ANCONA – «Il caso “Antonio”? È una questione che deve essere affrontata dal Parlamento». Così l’assessore alla Sanità della Regione Marche Filippo Saltamartini intervenendo sulla vicenda del tetraplegico marchigiano immobilizzato da otto anni, che dopo “Mario” ha chiesto di accedere al suicidio medicalmente assistito in Italia.
Proprio oggi la notizia dell’ordinanza di fine gennaio dei giudici marchigiani con cui hanno ordinato all’Asur Marche di procedere verificare le condizioni per l’accesso all’eutanasia di “Antonio”, come sancito dalla sentenza della Corte costituzionale del 2019.
Due vicende, molto simili, quella di “Mario” ed “Antonio”, entrambi tetraplegici, entrambi assistiti dall’associazione Luca Coscioni, per vincere la loro battaglia: quella di porre fine ad anni di sofferenze, accedendo all’eutanasia nel loro Paese. Se il caso “Mario” al momento è arenato sul farmaco da utilizzare, dopo il parere del Comitato Etico dell’Asur, la vicenda di “Antonio” ha ottenuto ora l’ordinanza del Tribunale.

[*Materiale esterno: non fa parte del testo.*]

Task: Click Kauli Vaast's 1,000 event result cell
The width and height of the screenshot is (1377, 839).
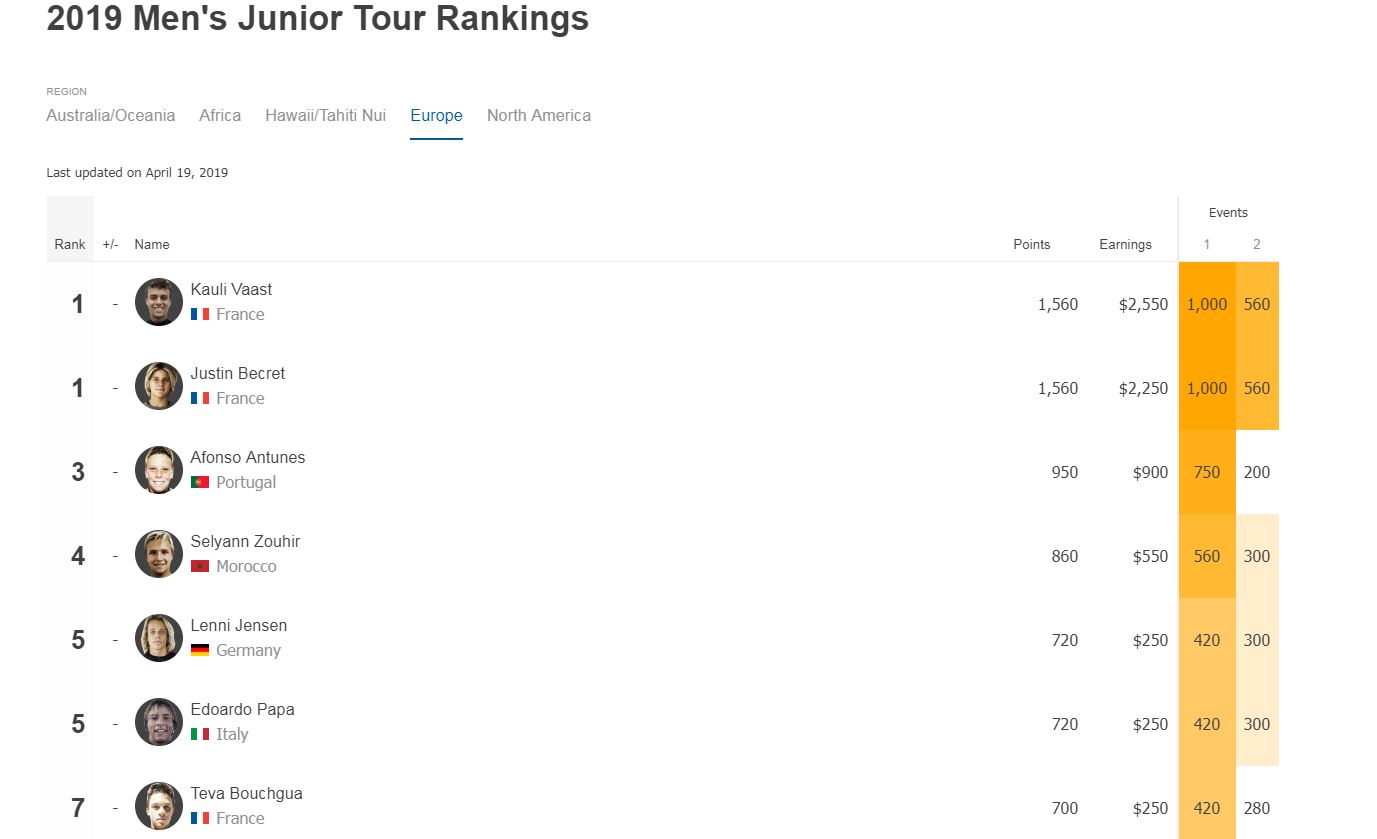Action: pyautogui.click(x=1207, y=304)
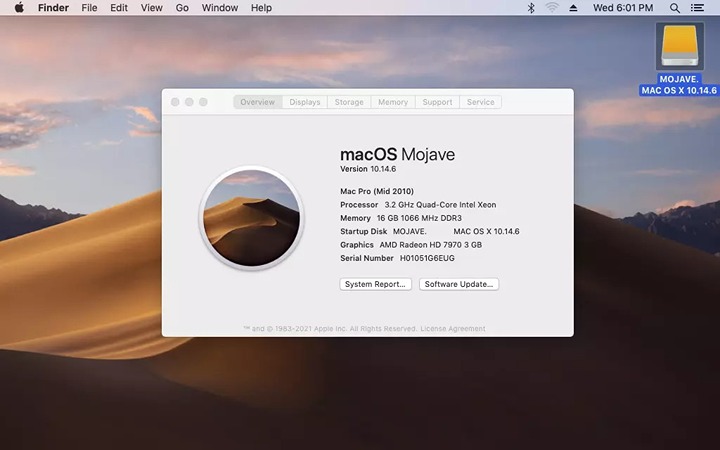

«Un tema molto delicato» ha ricordato Saltamartini, spiegando che al momento «non c’è una legge» e ponendo dunque la necessità di un intervento del Parlamento. «La sentenza della Corte Costituzionale depenalizza» chi aiuta il malato con il farmaco venefico, ha detto, «deve esserci qualcuno che somministra la sostanza».
«Al massimo in questo percorso la farmaceutica ospedaliera potrebbe fornire all’aiutante al suicidio la sostanza venefica» ha concluso, ma «non possiamo obbligare un medico a farlo».